Alder wrote an article in which he argued that technological modification of wines helps winemakers stay on their vineyards, and benefits the wine industry in France (especially Bordeaux). While I am not an authority on wine economics, I think his overall argument is marred by a fundamental difference of opinion when it comes to quality and purity. Whether I think the application of modern winemaking techniques helps winemakers is an issue that I don't know enough to address, and consequently leave the matter to others.
Without further ado...
It seems odd for Alder to assert that wine quality is necessarily reflected in higher sales. Is supermarket plonk wine good because it sells so well? It's not true of any other food product: Kraft cheese slices versus Hook's 12 year cheddar, cheese whiz versus a veritable brie. So why does he think it's true of wine? Greater sales may result because a product is of higher quality, but that is certainly not true a priori.
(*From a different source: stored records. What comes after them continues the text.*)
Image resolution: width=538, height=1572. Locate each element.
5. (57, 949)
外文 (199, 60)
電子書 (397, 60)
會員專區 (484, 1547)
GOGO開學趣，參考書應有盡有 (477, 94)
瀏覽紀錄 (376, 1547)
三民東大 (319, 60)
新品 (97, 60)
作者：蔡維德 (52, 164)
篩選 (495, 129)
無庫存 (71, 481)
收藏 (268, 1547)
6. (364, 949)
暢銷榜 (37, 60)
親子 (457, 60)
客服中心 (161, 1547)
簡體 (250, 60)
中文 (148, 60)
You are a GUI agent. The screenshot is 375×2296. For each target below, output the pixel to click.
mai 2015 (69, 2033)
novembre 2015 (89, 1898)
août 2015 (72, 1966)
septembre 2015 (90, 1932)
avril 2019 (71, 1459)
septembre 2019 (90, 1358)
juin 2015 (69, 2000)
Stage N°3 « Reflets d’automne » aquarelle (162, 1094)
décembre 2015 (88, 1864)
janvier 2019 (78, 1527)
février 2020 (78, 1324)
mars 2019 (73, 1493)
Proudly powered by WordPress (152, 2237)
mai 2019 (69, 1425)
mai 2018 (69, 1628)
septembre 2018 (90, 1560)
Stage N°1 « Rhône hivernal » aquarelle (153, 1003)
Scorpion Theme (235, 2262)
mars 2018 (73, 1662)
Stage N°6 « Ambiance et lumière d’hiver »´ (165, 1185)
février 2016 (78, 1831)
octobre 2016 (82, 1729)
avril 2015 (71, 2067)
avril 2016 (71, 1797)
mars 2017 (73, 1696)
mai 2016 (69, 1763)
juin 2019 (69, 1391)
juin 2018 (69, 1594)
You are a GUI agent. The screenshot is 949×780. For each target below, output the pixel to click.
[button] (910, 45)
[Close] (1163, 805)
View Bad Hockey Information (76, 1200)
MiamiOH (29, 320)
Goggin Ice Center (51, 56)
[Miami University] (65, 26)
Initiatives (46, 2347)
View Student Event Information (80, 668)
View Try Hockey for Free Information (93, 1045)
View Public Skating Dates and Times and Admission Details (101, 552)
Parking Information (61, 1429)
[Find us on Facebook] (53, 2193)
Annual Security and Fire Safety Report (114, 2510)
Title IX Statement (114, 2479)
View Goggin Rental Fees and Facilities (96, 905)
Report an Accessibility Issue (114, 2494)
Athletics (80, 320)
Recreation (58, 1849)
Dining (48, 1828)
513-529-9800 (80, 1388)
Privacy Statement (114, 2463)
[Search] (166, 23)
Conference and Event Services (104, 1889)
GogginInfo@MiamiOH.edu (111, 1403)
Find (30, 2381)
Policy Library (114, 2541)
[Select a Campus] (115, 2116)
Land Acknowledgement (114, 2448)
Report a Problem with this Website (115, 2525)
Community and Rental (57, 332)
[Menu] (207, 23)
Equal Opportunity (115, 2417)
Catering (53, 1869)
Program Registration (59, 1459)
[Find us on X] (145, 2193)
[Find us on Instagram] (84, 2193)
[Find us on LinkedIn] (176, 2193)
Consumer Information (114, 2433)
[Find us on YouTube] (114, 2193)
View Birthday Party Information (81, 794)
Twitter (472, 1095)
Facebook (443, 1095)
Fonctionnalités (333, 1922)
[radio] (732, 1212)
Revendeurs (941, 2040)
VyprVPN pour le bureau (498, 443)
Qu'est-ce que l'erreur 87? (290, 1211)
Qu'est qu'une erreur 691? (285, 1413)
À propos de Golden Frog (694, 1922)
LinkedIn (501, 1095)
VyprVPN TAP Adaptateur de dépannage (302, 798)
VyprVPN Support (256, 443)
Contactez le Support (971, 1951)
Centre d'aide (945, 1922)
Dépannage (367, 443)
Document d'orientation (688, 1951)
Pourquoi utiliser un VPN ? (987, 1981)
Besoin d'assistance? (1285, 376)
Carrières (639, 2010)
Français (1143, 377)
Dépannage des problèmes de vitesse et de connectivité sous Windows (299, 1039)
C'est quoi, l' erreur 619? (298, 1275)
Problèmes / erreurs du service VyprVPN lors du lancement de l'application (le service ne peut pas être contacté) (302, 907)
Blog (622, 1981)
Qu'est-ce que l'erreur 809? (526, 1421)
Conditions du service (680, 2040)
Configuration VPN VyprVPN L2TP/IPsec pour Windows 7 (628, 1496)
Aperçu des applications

I've tended to agree with Karen MacNeil when she writes, "One of the most insidious myths in American wine culture is that a wine is good if you like it. Liking a wine has nothing to do with whether it is good. Liking a wine has to do with liking wine, period."
I agree that wine makers, like all kinds of farmers, need support to be able to stay on the land. While I agree that wine makers should be allowed to make wines that people like more, that doesn't necessarily make them better wines. The wines may or may not be better, but there is no logical relationship between like-ability and quality.
As for technology in wine making, I think the anti-technology camp is similar to the aversion that many serious beer drinkers and home brewers have to flavorings and adjuncts. If I were brewing a coffee stout for example, I would want to use grains that have been roasted to an appropriate extent to generate the correct Maillard flavors. This practice is better than throwing some coffee beans into the brew kettle and adding the flavor that way (although many good caffeinated beers are made that way). Indeed, I think one of the real pleasures of many beers is the fact that their flavors come from very simple sources: barley, hops, yeast, and water (e.g. the banana flavor of a hefeweizen from the yeast and fermentation conditions). In a blind taste test, I might not be able to tell the difference. But if I knew how they were both made, it's pretty clear to me which one I'd choose.
And it's the same with wine.
A wine that has been "manipulated" in one way or another may not be evident upon taste. But I think many of us would agree that we'd rather drink the wine that hasn't been oaked to mask certain flavors, chaptalized to cover-up a yield that's too large, etc. These techniques have their uses, but they can be used for good just as much as for evil.
To take this to the absurd extreme, imagine if flavor companies became interested in manufacturing the molecules that make up wine flavor. These chemicals could then be mixed with water and ethanol, and voila! Wine! Consistent replication of the finest Bordeaux and Barolo vintages with no chance of off-flavors, spoilage, or corking! Even if the products couldn't be differentiated from the original wines by a mass spectrometer, I wouldn't drink them.